Lorsque les châtiments corporels ont été supprimés à l'école, la nouvelle s'est rapidement répandue et les élèves qui avaient abandonné l'école ont commencé à revenir. Les enseignants et enseignantes ont cessé d'être des punisseurs pour devenir des champions. Et les cours, qui étaient difficiles à suivre, sont devenus dynamiques et participatifs.
« Avant l'arrêt des châtiments corporels, je séchais l'école de peur d'être battu plus durement que jamais si je n'obtenais pas de bons résultats. Mais maintenant que cela a cessé, je viens à l'école en espérant étudier en paix. J'ai réussi mes cours et je suis devenue la deuxième de ma classe », explique Flora, une élève de la classe d'Ambroise. « Maintenant, nous venons tous à l'école avec courage, confiance et envie d'apprendre. »
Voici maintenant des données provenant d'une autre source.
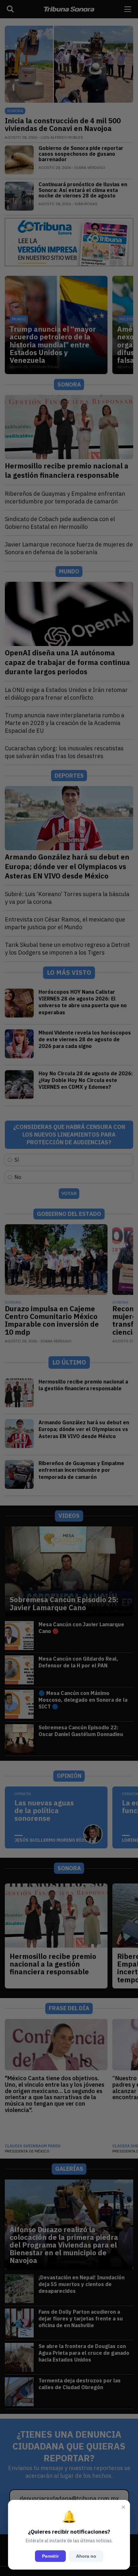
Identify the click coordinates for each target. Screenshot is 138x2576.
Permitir (50, 2556)
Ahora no (86, 2556)
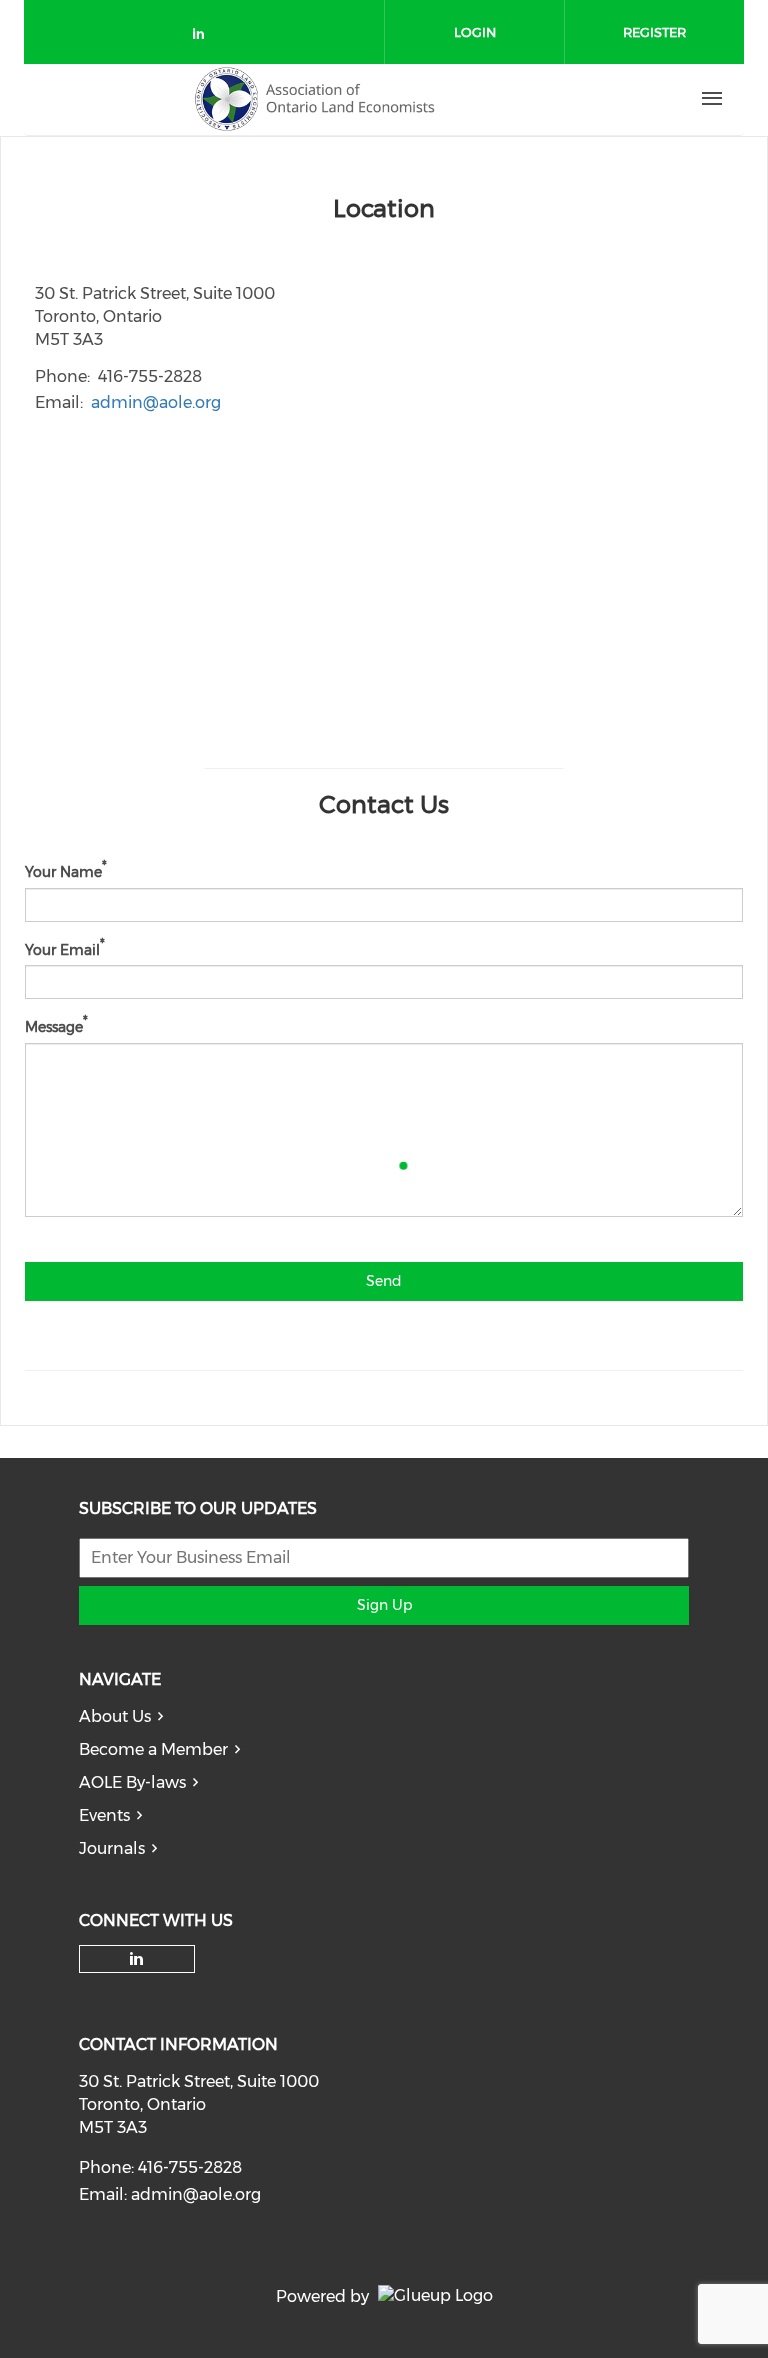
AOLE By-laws (132, 1782)
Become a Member (153, 1749)
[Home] (315, 99)
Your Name (63, 872)
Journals (112, 1848)
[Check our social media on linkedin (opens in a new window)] (204, 37)
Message (54, 1027)
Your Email (62, 949)
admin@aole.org (156, 402)
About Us (115, 1716)
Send (384, 1281)
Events (104, 1815)
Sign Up (384, 1605)
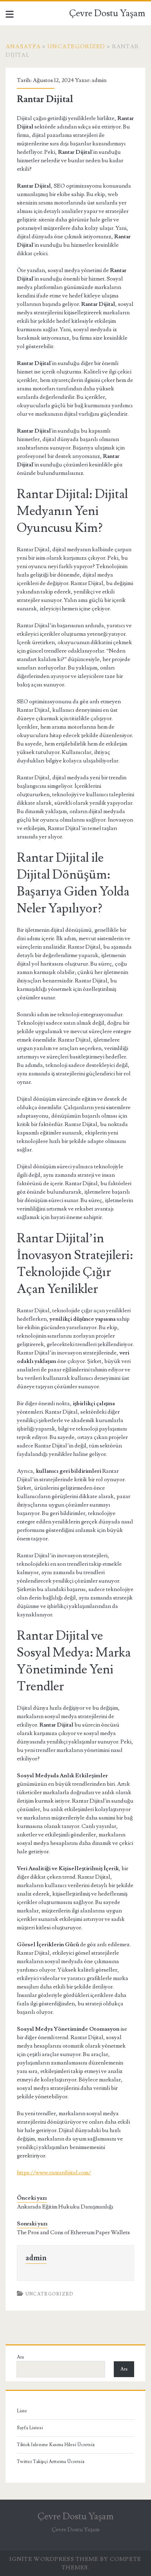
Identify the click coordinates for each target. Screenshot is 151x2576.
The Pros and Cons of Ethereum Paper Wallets (73, 2232)
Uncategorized (76, 46)
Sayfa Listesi (30, 2428)
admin (99, 80)
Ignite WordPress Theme (53, 2559)
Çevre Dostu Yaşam (107, 13)
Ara (20, 2357)
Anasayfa (23, 46)
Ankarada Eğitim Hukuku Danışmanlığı (65, 2206)
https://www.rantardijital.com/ (54, 2172)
La formation à laquelle Ambroise a participé fait partie du programme GREAT (Gender Responsive Education and Transformation), qui est rendu possible grâce au soutien financier du gouvernement du Canada par l'intermédiaire d'Affaires mondiales Canada. Ce programme est actif au Ghana, au Rwanda et au Mozambique. Depuis 2018, le programme GREAT utilise l'approche d'apprentissage ludique de Right To Play pour éliminer les obstacles à l'éducation, en particulier pour les filles, et pour renforcer les capacités du corps enseignant afin d'améliorer les résultats de l'apprentissage.